**Source passage**
Re: [PATCH] psi: annotate refault stalls from IO submission

From: Andrew Morton
Date: Mon Jul 22 2019 - 18:26:10 EST


On Mon, 22 Jul 2019 16:13:37 -0400 Johannes Weiner <hannes@xxxxxxxxxxx> wrote:

> psi tracks the time tasks wait for refaulting pages to become
> uptodate, but it does not track the time spent submitting the IO. The
> submission part can be significant if backing storage is contended or
> when cgroup throttling (io.latency) is in effect - a lot of time is
> spent in submit_bio(). In that case, we underreport memory pressure.

It's a somewhat broad patch. How significant is this problem in the
real world? Can we be confident that the end-user benefit is worth the
code changes?

> Annotate the submit_bio() paths (or the indirection through readpage)
> for refaults and swapin to get proper psi coverage of delays there.

**Your instructions**
Reproduce word for word the part of the patch discussion starting at "On Mon, 22 Jul" and ending at "underreport memory pressure.".

**Records supplied**
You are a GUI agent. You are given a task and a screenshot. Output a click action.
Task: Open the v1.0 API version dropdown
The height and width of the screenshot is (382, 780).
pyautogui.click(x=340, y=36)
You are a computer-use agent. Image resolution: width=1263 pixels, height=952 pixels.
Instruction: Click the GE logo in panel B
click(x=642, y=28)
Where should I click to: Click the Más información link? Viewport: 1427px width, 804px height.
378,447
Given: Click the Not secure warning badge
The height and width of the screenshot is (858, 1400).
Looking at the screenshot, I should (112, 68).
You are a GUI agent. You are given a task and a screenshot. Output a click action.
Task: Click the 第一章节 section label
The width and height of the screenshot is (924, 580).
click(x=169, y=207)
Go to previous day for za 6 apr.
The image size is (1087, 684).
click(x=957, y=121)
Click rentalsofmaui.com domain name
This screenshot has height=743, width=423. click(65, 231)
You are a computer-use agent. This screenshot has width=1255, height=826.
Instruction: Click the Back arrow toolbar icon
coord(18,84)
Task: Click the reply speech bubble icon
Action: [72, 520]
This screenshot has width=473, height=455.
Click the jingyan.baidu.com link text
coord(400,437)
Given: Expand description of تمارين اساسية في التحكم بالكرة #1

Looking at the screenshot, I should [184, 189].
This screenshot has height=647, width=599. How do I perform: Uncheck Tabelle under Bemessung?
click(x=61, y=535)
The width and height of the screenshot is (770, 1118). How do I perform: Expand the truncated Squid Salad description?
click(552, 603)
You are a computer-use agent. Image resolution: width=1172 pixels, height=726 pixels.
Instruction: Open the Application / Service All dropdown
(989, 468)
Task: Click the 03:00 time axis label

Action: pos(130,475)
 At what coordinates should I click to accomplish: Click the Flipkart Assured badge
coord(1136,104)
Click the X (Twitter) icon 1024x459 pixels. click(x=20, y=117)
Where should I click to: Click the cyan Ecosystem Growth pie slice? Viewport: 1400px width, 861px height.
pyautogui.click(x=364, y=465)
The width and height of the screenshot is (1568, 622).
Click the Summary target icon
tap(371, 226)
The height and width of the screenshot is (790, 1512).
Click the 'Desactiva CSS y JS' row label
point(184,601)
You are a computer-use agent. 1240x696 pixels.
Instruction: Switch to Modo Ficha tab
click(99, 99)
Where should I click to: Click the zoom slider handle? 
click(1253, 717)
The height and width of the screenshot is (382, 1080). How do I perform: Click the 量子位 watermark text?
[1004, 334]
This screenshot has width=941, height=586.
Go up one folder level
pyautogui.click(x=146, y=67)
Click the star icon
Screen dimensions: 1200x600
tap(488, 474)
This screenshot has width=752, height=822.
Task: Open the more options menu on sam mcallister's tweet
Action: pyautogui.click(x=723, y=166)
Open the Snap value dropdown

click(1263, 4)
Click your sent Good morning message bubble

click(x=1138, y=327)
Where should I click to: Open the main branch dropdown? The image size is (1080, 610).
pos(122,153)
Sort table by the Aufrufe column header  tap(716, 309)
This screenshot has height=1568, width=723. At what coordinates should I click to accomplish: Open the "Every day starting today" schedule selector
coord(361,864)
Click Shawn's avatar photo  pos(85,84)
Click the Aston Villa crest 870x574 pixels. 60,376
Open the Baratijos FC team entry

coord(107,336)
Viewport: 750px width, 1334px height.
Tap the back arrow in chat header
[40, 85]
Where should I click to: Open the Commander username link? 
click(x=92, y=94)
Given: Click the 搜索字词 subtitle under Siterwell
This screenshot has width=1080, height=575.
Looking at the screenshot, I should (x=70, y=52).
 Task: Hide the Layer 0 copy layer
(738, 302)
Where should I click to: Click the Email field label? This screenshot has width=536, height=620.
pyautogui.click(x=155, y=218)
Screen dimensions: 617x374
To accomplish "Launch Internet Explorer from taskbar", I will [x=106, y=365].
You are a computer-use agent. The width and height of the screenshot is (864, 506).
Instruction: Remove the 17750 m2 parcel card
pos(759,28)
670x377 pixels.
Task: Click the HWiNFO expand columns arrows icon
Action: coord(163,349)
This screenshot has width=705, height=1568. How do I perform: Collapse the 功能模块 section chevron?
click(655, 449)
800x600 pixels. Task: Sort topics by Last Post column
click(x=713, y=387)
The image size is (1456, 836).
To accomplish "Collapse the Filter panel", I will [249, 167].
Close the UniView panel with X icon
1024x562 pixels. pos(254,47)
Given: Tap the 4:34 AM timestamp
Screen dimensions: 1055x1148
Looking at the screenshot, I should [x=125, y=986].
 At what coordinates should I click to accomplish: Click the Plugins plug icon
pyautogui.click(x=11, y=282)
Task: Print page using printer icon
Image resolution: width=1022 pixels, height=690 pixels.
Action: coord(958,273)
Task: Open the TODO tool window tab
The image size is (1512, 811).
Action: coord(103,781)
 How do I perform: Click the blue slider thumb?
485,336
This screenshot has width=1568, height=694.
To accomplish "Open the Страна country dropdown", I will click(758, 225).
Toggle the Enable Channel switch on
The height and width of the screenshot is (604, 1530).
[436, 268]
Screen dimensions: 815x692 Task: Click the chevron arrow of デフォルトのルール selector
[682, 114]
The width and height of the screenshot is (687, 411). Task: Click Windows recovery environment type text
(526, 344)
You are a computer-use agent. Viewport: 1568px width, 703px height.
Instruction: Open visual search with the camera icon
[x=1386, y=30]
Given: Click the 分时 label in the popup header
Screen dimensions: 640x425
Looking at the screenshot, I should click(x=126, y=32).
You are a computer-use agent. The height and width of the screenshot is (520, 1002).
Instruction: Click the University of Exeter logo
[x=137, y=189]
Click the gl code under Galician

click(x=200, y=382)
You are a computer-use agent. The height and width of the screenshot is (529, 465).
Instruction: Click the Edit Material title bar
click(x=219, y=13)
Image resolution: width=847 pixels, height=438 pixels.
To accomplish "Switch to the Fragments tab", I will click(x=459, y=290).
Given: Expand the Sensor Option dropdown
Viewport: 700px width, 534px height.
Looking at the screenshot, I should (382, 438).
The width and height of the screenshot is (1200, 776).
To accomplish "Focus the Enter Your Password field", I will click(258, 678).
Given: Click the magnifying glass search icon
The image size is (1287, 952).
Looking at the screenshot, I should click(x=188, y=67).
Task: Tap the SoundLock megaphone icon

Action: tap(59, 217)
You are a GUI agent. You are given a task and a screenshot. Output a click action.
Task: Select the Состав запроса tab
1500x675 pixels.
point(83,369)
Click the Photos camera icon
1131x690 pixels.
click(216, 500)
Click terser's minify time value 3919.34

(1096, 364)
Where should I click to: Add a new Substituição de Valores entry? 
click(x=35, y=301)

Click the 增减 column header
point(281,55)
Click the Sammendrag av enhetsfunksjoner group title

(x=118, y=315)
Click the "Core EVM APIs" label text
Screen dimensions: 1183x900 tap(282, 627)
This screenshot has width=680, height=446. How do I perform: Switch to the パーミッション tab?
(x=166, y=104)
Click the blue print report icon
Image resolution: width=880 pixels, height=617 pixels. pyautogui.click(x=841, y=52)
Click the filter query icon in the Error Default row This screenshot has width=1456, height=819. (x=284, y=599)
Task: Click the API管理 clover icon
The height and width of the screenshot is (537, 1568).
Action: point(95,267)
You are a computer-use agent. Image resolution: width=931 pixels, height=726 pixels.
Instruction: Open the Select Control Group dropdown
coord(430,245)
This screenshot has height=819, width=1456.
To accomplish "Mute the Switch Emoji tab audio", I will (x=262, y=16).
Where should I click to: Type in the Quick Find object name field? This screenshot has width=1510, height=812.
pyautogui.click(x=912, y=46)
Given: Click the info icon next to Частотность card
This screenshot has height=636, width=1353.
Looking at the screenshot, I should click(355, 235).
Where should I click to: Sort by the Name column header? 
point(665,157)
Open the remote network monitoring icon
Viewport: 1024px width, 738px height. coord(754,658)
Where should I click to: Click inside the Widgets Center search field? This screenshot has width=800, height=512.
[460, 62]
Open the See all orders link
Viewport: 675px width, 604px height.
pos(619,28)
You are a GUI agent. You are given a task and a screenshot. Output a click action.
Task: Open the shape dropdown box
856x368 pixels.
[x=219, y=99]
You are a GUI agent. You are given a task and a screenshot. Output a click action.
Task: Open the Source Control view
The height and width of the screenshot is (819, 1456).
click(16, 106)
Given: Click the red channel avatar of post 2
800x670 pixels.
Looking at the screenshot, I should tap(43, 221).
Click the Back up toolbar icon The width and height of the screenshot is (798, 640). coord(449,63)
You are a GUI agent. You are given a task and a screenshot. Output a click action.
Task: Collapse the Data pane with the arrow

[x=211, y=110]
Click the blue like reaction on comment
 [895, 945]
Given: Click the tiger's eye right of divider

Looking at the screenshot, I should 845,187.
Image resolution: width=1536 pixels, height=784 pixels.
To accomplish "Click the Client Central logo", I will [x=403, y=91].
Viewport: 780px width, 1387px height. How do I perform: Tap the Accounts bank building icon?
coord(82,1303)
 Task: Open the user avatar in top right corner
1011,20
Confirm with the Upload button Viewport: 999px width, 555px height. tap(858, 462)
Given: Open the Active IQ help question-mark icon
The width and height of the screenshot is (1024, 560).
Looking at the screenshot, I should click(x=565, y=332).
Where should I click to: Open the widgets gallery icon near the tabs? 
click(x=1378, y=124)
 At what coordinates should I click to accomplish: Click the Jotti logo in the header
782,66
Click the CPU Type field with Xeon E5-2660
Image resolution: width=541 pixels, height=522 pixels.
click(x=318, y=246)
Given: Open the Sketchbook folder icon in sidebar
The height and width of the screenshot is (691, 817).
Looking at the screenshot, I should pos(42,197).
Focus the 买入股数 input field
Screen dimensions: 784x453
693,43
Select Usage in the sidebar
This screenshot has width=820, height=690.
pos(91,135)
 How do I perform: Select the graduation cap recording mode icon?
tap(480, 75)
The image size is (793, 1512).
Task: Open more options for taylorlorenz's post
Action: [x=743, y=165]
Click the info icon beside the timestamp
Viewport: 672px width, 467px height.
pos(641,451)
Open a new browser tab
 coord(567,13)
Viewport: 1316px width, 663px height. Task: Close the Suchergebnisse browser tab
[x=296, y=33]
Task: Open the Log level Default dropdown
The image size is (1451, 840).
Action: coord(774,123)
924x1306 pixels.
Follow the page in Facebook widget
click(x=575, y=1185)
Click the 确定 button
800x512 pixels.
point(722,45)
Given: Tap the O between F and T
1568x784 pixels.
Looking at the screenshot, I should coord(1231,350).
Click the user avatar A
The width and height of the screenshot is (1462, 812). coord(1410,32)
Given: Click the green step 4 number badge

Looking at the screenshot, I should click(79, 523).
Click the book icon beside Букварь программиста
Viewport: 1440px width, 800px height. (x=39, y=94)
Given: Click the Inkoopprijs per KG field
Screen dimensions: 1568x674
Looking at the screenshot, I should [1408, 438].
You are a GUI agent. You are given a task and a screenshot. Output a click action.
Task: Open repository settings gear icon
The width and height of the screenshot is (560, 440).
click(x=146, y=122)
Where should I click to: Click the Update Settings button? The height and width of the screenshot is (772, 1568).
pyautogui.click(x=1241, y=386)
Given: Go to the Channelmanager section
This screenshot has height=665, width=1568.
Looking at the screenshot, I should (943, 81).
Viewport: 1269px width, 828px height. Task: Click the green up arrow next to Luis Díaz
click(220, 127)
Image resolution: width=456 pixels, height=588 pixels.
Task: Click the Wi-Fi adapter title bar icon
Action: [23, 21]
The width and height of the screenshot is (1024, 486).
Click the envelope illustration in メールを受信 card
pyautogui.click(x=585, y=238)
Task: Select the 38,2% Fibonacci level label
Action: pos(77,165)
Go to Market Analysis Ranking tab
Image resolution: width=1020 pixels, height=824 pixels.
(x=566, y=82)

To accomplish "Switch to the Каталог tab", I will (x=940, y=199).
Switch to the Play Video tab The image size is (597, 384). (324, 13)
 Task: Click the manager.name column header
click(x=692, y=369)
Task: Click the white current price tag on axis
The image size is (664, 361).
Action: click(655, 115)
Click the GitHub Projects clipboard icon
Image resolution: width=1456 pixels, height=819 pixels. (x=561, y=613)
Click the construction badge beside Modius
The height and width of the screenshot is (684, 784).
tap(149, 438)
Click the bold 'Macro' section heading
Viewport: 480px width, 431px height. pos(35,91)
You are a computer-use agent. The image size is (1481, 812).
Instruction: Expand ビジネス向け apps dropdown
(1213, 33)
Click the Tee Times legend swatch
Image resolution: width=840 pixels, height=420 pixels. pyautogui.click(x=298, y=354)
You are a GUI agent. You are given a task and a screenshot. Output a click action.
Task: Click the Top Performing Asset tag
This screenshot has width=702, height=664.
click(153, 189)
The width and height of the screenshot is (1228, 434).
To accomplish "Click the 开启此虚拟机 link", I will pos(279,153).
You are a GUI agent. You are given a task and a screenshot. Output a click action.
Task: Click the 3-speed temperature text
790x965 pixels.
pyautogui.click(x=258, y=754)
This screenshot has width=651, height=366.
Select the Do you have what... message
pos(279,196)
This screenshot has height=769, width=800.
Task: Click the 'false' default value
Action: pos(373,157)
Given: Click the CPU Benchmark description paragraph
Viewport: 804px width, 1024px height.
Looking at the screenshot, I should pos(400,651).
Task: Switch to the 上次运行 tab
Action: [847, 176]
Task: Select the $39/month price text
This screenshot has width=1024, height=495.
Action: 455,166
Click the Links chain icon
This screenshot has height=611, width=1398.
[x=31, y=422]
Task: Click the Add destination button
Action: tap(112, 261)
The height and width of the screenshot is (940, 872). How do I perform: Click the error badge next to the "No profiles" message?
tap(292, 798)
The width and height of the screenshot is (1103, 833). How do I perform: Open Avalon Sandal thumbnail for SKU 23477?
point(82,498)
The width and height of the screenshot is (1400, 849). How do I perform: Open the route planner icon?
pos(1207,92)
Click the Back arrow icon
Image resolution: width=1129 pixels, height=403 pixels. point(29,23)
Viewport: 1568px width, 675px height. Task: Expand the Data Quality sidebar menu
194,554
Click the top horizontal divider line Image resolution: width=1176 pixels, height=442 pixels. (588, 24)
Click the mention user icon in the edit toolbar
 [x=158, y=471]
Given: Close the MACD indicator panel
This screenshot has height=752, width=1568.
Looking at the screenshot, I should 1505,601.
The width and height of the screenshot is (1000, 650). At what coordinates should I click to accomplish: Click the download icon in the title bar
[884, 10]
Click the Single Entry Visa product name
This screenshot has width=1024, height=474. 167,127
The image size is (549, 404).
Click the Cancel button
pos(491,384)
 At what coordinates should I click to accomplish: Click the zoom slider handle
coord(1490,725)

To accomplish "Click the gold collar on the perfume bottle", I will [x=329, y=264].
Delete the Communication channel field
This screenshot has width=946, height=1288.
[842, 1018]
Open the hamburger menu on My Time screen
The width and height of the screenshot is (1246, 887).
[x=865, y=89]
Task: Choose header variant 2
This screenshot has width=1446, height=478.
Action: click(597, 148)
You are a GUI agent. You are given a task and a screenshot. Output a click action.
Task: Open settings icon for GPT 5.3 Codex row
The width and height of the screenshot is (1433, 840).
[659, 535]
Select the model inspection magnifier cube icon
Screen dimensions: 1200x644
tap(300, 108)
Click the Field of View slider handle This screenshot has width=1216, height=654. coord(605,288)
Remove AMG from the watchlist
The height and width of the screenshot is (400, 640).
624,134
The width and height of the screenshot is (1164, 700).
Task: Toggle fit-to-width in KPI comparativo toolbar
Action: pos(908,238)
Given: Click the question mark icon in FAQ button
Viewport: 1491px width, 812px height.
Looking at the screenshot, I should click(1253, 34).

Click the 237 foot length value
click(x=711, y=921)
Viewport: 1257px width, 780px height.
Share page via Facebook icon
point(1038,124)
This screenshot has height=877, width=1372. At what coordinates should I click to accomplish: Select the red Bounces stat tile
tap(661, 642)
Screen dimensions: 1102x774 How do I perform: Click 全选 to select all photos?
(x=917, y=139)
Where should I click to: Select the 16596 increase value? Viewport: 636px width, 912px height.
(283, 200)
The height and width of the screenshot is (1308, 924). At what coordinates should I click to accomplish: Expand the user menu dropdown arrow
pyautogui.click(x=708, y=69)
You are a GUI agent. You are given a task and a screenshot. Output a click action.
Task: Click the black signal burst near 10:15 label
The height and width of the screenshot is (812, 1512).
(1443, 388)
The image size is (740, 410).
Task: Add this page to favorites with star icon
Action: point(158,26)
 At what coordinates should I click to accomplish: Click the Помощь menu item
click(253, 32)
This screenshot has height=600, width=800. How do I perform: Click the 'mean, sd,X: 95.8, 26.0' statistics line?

**Worked solution**
On Mon, 22 Jul 2019 16:13:37 -0400 Johannes Weiner <hannes@xxxxxxxxxxx> wrote:

> psi tracks the time tasks wait for refaulting pages to become
> uptodate, but it does not track the time spent submitting the IO. The
> submission part can be significant if backing storage is contended or
> when cgroup throttling (io.latency) is in effect - a lot of time is
> spent in submit_bio(). In that case, we underreport memory pressure.